▸ Reading text:
=====
BRIEF DESCRIPTION OF THE DRAWINGS

FIG. 1 is a perspective view illustrating the flow divider connected between a supply source and the surface treatment elements, with everything but the flow divider being shown schematically;

FIG. 2 is a top plan view of the flow divider shown in FIG. 1;

FIG. 3 is a cross-sectional view of the flow divider taken along the plane III--III of FIG. 2;

FIG. 4 is a cross-sectional view of the flow divider taken along the plane IV--IV of FIG. 2; and

FIG. 5 is a perspective view of an alternate embodiment of the flow divider .

DESCRIPTION OF THE PREFERRED EMBODIMENT

Referring to FIGS. 1-4 of the drawings, the flow divider of the invention, generally designated by the numeral 10, is adapted for positioning between a supply source 12 and at least a pair of scrubber brushes or surface treatment elements 14 and 16. Suitable conduit 18 and 19 connects the supply source through a metering valve 20 to an inlet chamber 50 formed in a central portion of the flow divider. Outlet chambers 60 and 60' formed in the flow divider on each side of inlet 50 are connected by conduits 22, 24, respectively to outlets in the vicinity of scrubber brushes 14 and 16, respectively. Inlet chamber 50 includes a set of holes on each side thereof, one set comprising holes 53 and 54 and the other comprising 53' and 54', one of which sets empties into outlet chamber 60 and the other of which empties into outlet chamber 60'. The holes 53 and 53' in each set respectively are the lowermost outlets from inlet chamber 50 and also have the smallest flow area. Outlets 54 and 54' in each set are positioned above outlets 53 and 53' and are larger in flow area.

Flow divider 10 is generally rectangular in shape having a front wall 40, a pair of side walls 42 and 42', bottom wall 44 and a back wall 46. A divider wall 48 is centrally disposed between side walls 42 and 42' and extends from front wall 40 toward back wall 46. Divider wall 48 flares outwardly having a thickened portion adjacent back wall 46 in which inlet chamber 50 comprising generally a vertical hollow column is formed. Inlet chamber 50 is machined downwardly from an upper portion of the housing and is threaded at its upper end to receive a plug 56 (FIG. 1). A fluid inlet passageway 52 is formed through rear wall 46 and into the upper portion of chamber 50. Inlet chamber 52 is adapted by means of suitable connecting means (not shown) for connection to the previously described conduit 19 for connection to the fluid supply source 12.
=====
Data entries:
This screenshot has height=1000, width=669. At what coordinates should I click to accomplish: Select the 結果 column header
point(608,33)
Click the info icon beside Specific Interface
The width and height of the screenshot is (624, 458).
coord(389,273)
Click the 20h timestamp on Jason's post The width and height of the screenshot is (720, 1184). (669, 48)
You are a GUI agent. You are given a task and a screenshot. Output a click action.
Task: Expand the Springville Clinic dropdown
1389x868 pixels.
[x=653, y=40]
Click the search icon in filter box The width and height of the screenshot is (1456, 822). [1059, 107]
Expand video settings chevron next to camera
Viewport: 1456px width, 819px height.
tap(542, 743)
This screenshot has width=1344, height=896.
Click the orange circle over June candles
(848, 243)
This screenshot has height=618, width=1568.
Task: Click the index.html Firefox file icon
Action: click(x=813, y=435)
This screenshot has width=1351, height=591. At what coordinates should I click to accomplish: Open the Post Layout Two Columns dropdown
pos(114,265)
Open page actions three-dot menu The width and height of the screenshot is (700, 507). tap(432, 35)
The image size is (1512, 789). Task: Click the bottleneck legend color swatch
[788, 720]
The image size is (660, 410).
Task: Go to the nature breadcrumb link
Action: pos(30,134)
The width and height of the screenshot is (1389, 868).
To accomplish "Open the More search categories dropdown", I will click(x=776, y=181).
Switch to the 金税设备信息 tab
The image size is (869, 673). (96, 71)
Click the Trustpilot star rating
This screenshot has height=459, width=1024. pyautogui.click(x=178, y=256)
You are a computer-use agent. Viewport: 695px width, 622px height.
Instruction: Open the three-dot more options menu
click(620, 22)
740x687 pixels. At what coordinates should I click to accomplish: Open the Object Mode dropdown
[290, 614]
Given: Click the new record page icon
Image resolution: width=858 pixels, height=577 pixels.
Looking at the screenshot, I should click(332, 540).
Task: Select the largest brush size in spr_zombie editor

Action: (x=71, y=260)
=====
▸ Task requirements:
1. Count the lines of the listing that contain the string "page", and give only the number.
2. Write the next part of the flow divider description, picking up after its final sentence.
The listing has no connection to the flow divider description.

▸ Per-task outputs:
1. 2

2.
Wall 48 divides the housing into a pair of independent outlet chambers 60 and 60'. The outlet chambers are defined by the front, back, side, bottom and divider walls of flow divider 10. Each outlet chamber 60 and 60' includes an outlet opening 64 and 64', respectively, each of which is adapted to receive connecting means as a nipple or the like (not shown) for connection to conduits 22 and 24, respectively.

Rear wall 46 includes a pair of spaced-apart bosses 49 which may be machined as by drilling and tapping as required to facilitate the mounting of flow divider 10 within the scrubber apparatus. Since these bosses per se form no part of the present invention, they will not be described in further detail.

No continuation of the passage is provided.